We continue our series of the honors and awards at the recent annual meeting of the American Society for Legal History with the Cromwell Book Prize, conferred by William Nelson Cromwell Foundation Book Prize with the advice of a committee of the ASLH. This year's went to R. Isabela Morales, Happy Dreams of Liberty: An American Family in Slavery and Freedom (Oxford University Press, 2022). Here is the citation:
This book is a dazzling achievement, especially as a first book. Happy Dreams of Liberty is a family saga, a tale of a father who set free his enslaved children upon his death and then sought to endow them with his considerable fortune — an act that shocked his white relatives. Morales renders the story of the Townsend family with the deft touch of a novelist, drawing the reader into a narrative that is cinematic in its execution. By reading deeply and creatively into the archival record left by an extensive battle over the execution of Samuel Townsend’s will, Morales is able to construct vivid and intimate portraits of the lives of numerous members of the family who lived both in freedom and in slavery.
R. Isabela Morales
Law is an integral part of Morales’s story, both circumscribing the possibilities for the Townsend children and allowing them to claim their freedom and some degree of financial stability. Morales is highly attentive to the local, showing how the practical consequences of freedom expanded and contracted depending on the residence of the various members of the Townsend family.
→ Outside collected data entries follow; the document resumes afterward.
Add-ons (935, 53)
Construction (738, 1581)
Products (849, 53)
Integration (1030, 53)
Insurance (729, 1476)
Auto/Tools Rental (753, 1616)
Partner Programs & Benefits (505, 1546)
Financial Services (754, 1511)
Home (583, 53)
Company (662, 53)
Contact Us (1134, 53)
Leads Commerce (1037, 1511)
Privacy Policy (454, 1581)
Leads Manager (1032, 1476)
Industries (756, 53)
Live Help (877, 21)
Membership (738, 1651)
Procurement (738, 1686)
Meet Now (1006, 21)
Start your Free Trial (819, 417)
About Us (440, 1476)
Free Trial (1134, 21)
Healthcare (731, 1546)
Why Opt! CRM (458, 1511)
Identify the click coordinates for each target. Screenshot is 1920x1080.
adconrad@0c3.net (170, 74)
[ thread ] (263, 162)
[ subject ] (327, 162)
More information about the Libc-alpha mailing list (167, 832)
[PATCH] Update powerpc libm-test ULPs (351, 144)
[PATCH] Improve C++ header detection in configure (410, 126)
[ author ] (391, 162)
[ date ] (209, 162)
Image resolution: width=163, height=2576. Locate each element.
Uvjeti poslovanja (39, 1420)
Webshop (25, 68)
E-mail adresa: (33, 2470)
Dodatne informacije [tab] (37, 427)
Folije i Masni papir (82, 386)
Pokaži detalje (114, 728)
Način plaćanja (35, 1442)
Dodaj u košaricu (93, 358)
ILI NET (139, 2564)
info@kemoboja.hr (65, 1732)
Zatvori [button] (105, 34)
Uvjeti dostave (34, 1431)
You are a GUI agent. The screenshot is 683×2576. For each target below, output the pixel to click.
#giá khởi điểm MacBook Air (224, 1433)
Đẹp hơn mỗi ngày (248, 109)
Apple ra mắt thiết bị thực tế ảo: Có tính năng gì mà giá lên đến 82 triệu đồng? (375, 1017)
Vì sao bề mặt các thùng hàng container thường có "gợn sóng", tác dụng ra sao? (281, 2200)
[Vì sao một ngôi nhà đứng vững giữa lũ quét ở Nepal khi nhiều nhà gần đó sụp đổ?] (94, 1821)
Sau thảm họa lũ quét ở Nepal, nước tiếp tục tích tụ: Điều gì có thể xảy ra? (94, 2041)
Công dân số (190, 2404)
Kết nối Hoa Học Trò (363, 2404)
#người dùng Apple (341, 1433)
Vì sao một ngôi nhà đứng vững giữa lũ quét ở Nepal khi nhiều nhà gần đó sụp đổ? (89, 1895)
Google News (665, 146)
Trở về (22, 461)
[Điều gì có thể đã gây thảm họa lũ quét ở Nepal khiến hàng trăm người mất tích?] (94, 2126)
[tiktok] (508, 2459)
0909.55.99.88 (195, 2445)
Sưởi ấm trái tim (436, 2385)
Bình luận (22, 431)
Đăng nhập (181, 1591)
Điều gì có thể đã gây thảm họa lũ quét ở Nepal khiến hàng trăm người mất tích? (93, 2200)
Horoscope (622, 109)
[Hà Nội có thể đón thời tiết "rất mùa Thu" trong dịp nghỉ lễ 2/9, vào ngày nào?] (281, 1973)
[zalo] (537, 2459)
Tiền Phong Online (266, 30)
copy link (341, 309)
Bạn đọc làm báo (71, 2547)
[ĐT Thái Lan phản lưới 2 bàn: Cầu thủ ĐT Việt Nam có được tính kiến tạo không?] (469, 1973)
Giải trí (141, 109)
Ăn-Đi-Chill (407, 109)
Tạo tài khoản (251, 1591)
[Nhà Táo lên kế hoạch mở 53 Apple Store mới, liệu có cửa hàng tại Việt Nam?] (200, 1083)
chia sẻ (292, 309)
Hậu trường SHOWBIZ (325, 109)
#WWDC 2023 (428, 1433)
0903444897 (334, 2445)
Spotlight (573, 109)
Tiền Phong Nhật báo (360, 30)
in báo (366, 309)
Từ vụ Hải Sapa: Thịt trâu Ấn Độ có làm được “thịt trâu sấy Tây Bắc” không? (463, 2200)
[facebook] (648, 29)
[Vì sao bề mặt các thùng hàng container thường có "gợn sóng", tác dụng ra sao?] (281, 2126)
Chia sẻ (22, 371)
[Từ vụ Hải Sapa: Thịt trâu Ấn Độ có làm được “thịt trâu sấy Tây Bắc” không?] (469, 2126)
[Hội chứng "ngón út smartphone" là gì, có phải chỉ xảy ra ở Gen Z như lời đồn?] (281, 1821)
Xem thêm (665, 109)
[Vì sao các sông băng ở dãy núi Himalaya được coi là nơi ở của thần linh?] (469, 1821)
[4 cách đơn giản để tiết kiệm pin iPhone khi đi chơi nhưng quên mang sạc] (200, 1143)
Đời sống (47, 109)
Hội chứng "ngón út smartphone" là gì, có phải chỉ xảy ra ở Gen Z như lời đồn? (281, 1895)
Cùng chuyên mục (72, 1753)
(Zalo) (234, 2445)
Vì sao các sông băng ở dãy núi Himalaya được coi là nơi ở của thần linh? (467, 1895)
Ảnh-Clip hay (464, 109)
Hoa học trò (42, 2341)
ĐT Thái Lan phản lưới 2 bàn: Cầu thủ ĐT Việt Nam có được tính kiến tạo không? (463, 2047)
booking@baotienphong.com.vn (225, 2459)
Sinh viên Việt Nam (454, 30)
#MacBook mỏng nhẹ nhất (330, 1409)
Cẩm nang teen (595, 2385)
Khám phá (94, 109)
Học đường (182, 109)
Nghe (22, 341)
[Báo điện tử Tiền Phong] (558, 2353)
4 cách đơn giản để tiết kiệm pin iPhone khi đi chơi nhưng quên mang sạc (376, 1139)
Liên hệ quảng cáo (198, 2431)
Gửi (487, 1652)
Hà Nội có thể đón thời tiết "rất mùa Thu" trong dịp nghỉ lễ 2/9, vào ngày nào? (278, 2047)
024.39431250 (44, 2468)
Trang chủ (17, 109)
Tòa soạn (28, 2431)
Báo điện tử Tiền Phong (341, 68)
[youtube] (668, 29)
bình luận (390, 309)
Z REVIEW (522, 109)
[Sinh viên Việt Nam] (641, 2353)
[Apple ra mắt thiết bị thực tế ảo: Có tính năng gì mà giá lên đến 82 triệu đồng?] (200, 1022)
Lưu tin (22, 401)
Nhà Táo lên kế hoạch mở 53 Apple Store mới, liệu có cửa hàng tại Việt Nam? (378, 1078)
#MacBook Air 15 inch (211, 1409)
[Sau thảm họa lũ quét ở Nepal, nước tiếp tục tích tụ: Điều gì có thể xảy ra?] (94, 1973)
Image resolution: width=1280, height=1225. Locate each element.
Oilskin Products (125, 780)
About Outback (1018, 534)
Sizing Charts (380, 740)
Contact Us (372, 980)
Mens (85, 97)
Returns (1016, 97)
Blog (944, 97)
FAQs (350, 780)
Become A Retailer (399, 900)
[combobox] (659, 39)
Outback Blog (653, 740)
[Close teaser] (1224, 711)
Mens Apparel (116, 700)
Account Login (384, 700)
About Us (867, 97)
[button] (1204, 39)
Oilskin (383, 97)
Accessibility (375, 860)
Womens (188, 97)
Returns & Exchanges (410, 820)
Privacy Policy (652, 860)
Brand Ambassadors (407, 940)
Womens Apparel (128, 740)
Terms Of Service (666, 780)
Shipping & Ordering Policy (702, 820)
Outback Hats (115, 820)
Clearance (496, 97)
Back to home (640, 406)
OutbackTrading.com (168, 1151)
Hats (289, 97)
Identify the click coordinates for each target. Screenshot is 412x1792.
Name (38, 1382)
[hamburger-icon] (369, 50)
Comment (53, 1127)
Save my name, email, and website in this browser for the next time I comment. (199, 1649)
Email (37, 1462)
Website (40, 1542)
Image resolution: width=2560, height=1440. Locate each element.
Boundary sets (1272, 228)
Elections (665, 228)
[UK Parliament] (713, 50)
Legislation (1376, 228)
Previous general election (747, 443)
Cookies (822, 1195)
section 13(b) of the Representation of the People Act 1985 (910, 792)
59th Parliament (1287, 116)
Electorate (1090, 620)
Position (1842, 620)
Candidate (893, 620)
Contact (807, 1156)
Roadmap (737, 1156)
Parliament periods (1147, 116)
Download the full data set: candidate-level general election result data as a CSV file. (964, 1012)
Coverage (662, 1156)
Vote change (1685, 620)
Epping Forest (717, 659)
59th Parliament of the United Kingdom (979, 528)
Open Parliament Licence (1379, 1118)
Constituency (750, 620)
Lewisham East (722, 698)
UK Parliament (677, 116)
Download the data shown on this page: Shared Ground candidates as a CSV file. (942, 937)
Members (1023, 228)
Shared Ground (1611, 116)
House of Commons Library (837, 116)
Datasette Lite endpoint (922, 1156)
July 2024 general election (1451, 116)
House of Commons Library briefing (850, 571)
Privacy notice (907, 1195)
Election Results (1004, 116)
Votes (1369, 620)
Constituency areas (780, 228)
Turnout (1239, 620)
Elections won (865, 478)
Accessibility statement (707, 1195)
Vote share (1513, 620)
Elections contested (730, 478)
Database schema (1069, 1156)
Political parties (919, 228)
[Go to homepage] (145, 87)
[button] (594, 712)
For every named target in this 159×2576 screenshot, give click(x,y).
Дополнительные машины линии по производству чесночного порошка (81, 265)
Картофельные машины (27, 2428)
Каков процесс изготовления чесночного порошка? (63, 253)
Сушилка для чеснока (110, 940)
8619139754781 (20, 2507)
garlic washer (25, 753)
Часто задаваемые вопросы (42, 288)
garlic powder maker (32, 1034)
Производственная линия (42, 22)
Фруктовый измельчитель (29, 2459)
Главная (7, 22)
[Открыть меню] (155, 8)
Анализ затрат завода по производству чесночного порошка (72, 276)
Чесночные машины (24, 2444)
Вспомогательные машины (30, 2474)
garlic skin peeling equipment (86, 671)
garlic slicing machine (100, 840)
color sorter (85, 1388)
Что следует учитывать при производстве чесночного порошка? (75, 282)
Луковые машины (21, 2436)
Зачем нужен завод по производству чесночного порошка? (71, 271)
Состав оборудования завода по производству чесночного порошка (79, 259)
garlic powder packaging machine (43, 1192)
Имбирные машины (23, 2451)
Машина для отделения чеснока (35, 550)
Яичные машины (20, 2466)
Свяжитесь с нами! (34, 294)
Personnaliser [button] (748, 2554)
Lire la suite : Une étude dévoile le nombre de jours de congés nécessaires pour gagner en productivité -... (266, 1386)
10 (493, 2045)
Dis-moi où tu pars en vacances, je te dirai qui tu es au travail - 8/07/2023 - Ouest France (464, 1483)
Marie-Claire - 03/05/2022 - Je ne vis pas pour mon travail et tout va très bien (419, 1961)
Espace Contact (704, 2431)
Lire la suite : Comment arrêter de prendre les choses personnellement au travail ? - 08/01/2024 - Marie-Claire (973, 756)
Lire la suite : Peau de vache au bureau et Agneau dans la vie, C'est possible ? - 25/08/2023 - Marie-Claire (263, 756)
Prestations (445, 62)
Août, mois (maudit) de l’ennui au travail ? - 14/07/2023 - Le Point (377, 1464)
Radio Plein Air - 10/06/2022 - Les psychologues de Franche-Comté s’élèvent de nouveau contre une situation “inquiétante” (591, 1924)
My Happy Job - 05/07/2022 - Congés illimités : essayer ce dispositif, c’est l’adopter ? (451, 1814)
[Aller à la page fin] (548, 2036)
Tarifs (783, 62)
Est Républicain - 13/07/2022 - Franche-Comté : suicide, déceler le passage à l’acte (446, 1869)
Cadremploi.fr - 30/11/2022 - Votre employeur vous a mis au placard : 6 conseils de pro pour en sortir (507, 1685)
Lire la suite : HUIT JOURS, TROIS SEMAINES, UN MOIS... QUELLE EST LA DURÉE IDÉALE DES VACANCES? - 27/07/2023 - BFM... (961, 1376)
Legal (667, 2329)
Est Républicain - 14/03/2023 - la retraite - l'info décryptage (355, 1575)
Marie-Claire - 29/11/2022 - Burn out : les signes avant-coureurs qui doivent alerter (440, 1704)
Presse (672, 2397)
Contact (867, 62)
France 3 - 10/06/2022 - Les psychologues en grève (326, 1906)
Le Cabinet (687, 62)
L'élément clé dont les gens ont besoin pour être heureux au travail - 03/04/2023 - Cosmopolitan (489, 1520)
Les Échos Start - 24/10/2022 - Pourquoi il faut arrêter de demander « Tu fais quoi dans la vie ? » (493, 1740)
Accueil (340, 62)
At the center of Morales’s story is a lawyer, S.D. Cabaniss, who used his specialized knowledge to defend the Townsend will against legal attacks but also wielded his elevated status as a lawyer to intimidate the will’s beneficiaries. Morales demonstrates how, in ways both big and small, Cabaniss held sway over the lives of the Townsends. We found the book to be a model of legal microhistory, both well-argued and a pleasure to read.